Quando lo vedeva arrivare, quindi, Piton non se ne fuggiva nel retro, le poche volte che girava per il negozio. Si salutavano freddamente, si osservavano come animali costretti a condividere il territorio. Ma una tacita amnistia vigeva tra loro e grazie a quella i loro sguardi poterono farsi via via meno nascosti, finché Piton non dovette prendere coscienza del fatto che quel giovane dipendente del Ministero, che aveva evidentemente qualcosa da nascondere, aveva, su di lui, una certa influenza.

Il che lo terrorizzava.

Non era, dicevamo, nulla che c’entrasse col vecchio sentimento per Lily, anzi, quello, dopo la Guerra, sembrava essere rimasto nella carcassa del vecchio Severus Piton che era rimasta chiusa in una tomba di silenzio. Ora il Pozionsta si sentiva libero di non vergognarsi più di se stesso, libero di non pensare più a quella ragazza da tempo sepolta, libero di non guardare più troppo insistentemente il Marchio Nero sul proprio braccio. Era, quindi, ancora peggio. Perché questo significava che Harry Potter lo attraeva, non il ricordo di qualcun altro, non la nostalgia, no, proprio lui.

Come se vederlo per pochi minuti al giorno fosse abbastanza per dimenticare tutto quello che era stato… tutto quello che erano stati.

«Severus»

L’uomo si riscosse, lasciando la presa sui suoi pensieri. Elena lo guardava con un sorriso.
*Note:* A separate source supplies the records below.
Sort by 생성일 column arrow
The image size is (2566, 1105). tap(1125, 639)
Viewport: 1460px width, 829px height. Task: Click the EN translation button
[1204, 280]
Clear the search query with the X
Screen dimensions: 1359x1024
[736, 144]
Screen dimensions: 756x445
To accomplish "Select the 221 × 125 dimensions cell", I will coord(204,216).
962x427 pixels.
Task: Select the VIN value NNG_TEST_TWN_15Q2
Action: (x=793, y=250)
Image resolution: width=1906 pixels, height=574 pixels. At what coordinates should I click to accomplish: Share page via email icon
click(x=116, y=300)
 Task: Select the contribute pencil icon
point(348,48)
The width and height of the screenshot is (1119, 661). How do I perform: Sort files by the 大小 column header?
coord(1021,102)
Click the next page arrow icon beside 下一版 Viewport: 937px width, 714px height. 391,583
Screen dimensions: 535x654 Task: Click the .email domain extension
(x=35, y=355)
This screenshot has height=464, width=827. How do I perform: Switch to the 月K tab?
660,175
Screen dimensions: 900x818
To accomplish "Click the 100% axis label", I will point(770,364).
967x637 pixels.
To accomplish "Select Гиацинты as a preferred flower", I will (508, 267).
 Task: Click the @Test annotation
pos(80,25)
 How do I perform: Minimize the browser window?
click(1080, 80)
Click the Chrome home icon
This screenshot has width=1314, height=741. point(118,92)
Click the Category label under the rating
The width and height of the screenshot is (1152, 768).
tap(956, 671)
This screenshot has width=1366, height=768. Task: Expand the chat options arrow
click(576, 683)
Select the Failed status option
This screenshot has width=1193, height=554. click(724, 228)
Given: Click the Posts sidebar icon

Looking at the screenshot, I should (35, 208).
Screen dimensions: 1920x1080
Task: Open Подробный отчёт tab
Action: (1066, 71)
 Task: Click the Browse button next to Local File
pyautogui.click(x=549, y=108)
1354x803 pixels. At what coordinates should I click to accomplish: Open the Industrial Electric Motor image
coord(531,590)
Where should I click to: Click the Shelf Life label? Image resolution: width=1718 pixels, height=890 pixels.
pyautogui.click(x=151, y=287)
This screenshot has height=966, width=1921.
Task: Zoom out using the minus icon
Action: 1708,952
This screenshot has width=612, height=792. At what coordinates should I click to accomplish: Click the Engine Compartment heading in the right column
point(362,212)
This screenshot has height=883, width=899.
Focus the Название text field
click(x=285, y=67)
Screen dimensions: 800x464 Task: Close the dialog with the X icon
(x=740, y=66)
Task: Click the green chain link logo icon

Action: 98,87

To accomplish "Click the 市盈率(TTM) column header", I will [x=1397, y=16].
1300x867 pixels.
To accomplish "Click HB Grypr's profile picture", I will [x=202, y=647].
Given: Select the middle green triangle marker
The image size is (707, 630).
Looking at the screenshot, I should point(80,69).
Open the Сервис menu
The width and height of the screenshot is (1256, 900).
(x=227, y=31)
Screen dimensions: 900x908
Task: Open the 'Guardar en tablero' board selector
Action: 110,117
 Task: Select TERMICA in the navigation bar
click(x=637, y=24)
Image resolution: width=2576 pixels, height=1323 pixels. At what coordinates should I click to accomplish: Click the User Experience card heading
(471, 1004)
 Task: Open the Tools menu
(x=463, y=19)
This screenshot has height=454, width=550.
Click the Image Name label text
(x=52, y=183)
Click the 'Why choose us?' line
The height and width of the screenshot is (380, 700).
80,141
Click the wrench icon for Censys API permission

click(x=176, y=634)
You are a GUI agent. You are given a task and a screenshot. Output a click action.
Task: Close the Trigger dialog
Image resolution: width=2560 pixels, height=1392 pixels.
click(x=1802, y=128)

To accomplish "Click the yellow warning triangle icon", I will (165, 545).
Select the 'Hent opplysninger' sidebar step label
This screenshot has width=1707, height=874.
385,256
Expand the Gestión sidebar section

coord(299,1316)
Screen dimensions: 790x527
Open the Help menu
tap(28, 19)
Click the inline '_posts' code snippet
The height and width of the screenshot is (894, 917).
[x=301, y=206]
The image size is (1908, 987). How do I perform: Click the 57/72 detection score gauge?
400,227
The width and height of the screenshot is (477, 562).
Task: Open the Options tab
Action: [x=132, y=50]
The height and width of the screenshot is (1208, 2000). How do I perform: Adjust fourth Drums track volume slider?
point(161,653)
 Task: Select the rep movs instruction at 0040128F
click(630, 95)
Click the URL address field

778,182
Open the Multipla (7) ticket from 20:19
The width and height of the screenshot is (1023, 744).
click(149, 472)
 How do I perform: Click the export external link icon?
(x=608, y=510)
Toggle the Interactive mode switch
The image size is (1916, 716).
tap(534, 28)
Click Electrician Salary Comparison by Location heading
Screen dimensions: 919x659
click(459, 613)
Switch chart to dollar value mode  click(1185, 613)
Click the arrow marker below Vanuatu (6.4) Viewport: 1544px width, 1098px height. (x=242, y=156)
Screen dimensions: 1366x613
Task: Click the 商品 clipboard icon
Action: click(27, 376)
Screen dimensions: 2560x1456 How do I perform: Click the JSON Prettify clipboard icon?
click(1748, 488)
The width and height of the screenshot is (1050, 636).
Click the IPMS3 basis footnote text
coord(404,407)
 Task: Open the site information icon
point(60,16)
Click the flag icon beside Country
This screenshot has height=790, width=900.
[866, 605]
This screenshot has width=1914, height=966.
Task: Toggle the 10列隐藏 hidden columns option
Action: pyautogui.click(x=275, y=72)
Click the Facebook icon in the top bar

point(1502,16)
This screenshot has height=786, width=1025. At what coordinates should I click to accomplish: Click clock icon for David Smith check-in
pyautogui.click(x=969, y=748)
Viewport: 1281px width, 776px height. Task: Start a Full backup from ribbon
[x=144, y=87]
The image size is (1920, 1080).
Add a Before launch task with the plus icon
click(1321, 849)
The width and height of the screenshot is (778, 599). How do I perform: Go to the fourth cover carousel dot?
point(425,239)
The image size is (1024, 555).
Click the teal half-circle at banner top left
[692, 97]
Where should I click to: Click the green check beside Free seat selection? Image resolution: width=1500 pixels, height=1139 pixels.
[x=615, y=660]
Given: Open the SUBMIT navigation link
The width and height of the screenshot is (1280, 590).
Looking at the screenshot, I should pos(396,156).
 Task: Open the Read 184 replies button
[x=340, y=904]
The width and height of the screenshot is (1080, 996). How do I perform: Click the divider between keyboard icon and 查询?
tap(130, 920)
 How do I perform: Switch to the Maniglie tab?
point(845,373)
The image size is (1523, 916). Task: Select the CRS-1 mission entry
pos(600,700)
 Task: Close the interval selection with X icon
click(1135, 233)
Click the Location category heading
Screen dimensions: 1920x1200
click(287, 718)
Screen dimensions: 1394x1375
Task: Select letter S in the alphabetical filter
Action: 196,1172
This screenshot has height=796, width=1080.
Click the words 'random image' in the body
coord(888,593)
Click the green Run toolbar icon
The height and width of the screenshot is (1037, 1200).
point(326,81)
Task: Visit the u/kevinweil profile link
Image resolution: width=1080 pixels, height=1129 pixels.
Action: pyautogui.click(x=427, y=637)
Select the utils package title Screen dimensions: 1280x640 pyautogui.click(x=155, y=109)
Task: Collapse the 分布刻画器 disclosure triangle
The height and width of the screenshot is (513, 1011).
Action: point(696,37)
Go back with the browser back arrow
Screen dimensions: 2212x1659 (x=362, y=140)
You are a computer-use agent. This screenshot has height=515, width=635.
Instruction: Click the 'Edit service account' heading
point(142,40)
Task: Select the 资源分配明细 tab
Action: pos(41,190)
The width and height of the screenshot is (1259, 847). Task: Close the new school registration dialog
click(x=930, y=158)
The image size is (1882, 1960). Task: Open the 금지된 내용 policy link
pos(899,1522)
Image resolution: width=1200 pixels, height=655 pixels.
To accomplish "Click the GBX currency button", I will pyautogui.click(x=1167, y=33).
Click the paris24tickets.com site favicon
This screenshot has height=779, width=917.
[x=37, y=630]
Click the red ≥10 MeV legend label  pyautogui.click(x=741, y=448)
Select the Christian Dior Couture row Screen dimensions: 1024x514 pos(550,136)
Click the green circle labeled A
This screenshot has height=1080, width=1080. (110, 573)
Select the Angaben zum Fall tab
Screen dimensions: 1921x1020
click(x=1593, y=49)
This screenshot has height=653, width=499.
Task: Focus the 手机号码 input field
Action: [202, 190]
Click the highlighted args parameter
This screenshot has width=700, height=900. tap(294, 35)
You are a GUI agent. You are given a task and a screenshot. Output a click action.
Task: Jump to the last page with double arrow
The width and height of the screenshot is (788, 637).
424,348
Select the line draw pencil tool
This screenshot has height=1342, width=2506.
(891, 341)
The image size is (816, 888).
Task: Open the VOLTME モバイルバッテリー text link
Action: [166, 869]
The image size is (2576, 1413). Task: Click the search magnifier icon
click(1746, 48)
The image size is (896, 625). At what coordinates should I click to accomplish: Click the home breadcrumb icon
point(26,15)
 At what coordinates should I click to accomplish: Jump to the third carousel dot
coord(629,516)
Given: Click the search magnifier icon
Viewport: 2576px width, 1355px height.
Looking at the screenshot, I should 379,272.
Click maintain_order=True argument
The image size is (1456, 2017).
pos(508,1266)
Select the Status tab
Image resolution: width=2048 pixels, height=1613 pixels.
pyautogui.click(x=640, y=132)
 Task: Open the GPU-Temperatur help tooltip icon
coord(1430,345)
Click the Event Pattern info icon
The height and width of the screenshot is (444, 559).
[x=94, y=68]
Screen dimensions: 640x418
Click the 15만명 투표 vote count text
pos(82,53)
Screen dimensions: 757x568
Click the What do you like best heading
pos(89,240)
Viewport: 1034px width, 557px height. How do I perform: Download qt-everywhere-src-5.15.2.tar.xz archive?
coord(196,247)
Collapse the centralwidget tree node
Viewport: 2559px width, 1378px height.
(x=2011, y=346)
«Sì?» fece lui. Si raddrizzò. Stava macinando una preziosa radice di rosa del deserto prima di cadere nei meandri della propria mente.

«Scusami, volevo solo sapere se ci sono novità per la mia ricompensa»

Severus guardò la donna, sondandone l’espressione. Poi chiuse con violenza la porta della propria mente e sorrise a sua volta.

«Scusa, Elena, purtroppo il viaggiatore a cui devo chiedere non è ancora arrivato. Sono certo che tra pochi giorni sarà a Londra»

Elena annuì, nascondendo la delusione.

«Grazie mille, Severus, io…» iniziò a dire, ma l’uomo alzò la mano.

«Per la figlia di Sofon questo ed altro» l’interruppe.

La donna abbassò la testa, tornando al suo posto, nel negozio. Il sorriso scolorò dalle labbra di Severus mentre riprendeva a macinare la radice.

Poi, lentamente, un pensiero curioso si fece strada nella sua mente.